Задание для выполнения
Определите, согласуется ли каждое из утверждений (a), (b), (c) с текстом об Одене и Ансене. Ответьте «да» или «нет» и дословно приведите решающие слова текста.
(a) Осенью 1946 года Оден читал курс лекций в нью-йоркской Новой школе социальных исследований.
(b) Оден назвал пьесу Шекспира «Виндзорские насмешницы» гениальной.
(c) После лекции к Одену подошли несколько студентов.

Цитируемый текст

Читать онлайн Уистен Оден - Застольные беседы с Аланом Ансеном
Alan Ansen
The Table Talk of W. H. Auden
Copyright © 1990 by Alan Ansen
© Издательство Ольги Морозовой, 2017
© Марк Дадян, перевод, комментарии, 2017
© Глеб Шульпяков, предисловие, перевод, комментарии, 2017
От переводчика
Осенью 1946 года Уистен Хью Оден читал курс лекций в нью-йоркской Новой школе социальных исследований. На дополнительный дневной семинар к нему пришел молодой человек, выпускник Гарварда и поклонник творчества поэта. Звали молодого человека Алан Ансен.
В тот день Оден читал лекцию о «Виндзорских насмешницах» Шекспира, рассуждая в том смысле, что сама пьеса скучна, а вот опера Дж. Верди «Фальстаф», написанная на ее основе, гениальна. «Поэтому предлагаю перейти ко второй части нашей лекции», – сказал с кафедры Оден и достал проигрыватель с пачкой грампластинок. В аудитории зазвучал Верди.
Неизвестно, как относились к Одену его студенты; в то время он еще не был «великим поэтом XX века», срок его пребывания в Штатах сводился к семи годам, и только последний из них он прожил в качестве гражданина этой великой страны. Но ведь и Набоков еще не был автором «Лолиты», когда устраивал представления на собственных лекциях. Единственным человеком, который подошел к Одену после лекции, был Алан Ансен. Он предложил помочь донести стопку пластинок, Оден согласился. По дороге они разговорились. Оказалось, что Ансен пишет курсовую работу по обширному поэтическому опусу Одена «Море и зеркало» и зачитывается ранней лирикой поэта, напечатанной в издательстве «Рэндом Хаус». По поводу переложения литературных сюжетов для оперы Ансен заметил, что на этом поприще Верди знавал и провалы – «…взять хотя бы „Эрнани“ Гюго», – и процитировал Одену на память фрагменты из других пьес Шекспира. Это было неожиданно смело и в духе самого Одена. Вскоре они подружились, если так можно выразиться о людях разных поколений, культурных традиций и – возможно – разной сексуальной ориентации.

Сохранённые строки

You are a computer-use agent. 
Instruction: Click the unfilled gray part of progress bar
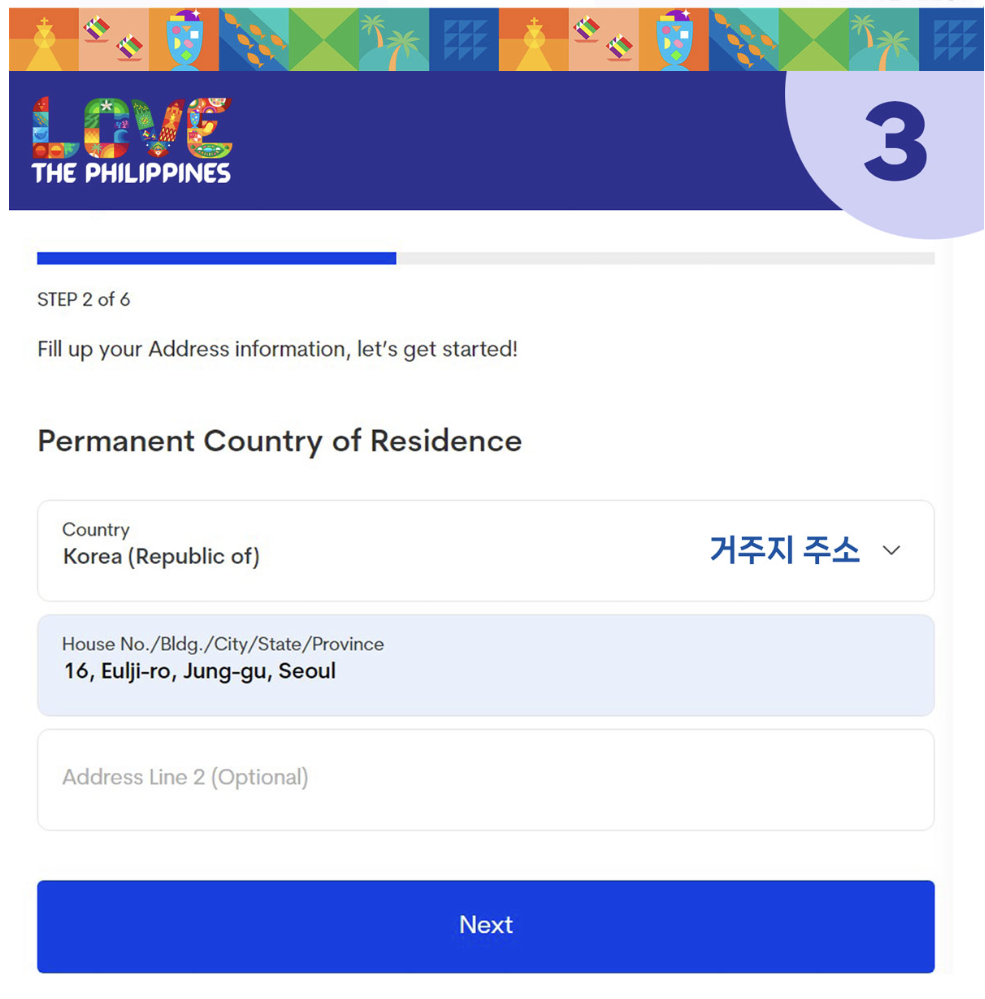point(665,258)
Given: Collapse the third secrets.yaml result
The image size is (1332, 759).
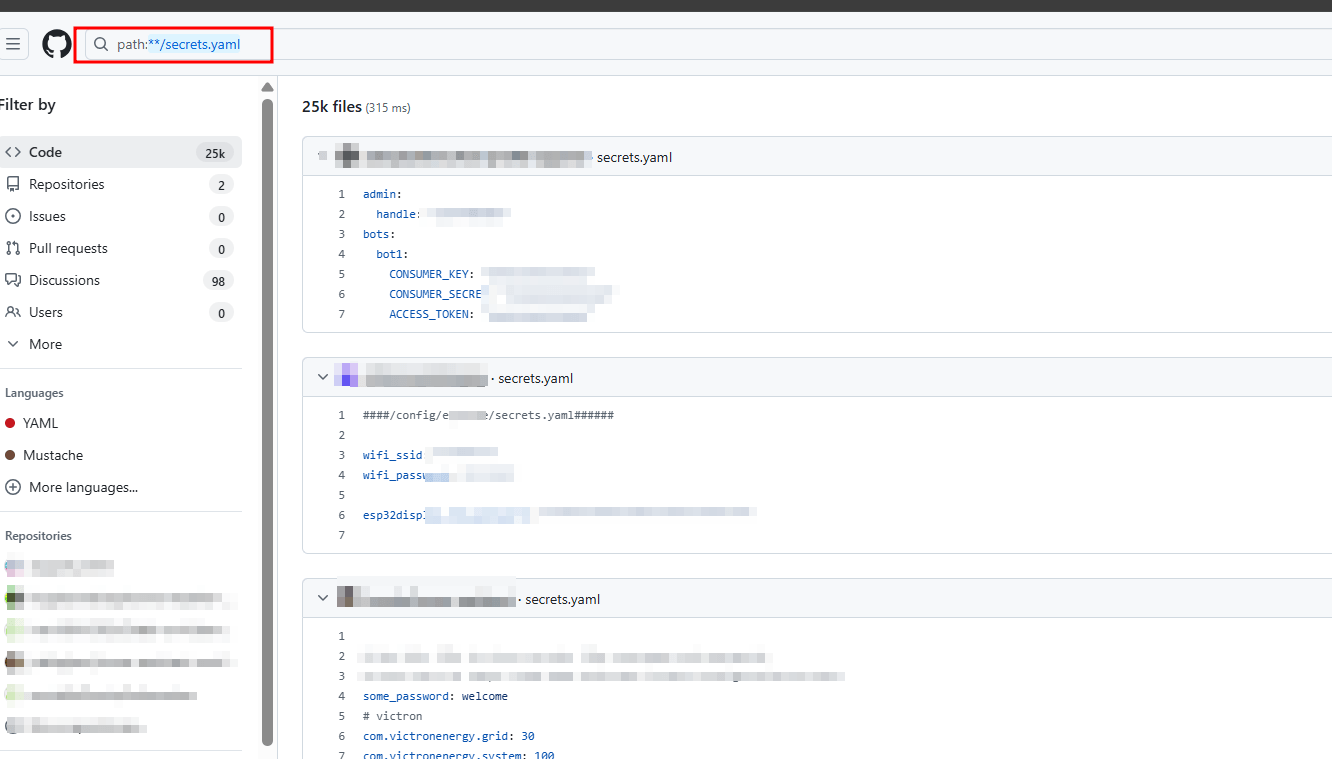Looking at the screenshot, I should (322, 597).
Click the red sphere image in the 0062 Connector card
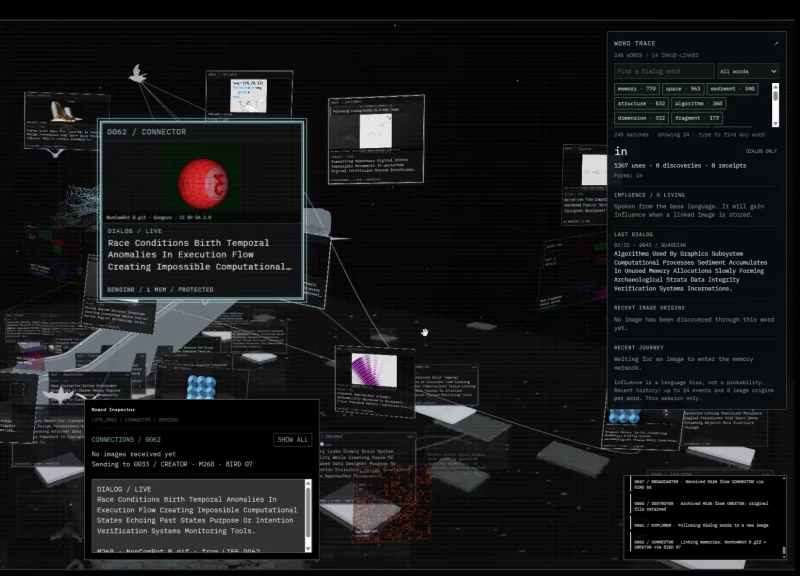Viewport: 800px width, 576px height. click(203, 183)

Решение упражнения
(a) Да: «Осенью 1946 года Уистен Хью Оден читал курс лекций в нью-йоркской Новой школе социальных исследований».
(b) Нет: «сама пьеса скучна».
(c) Нет: «Единственным человеком, который подошел к Одену после лекции, был Алан Ансен».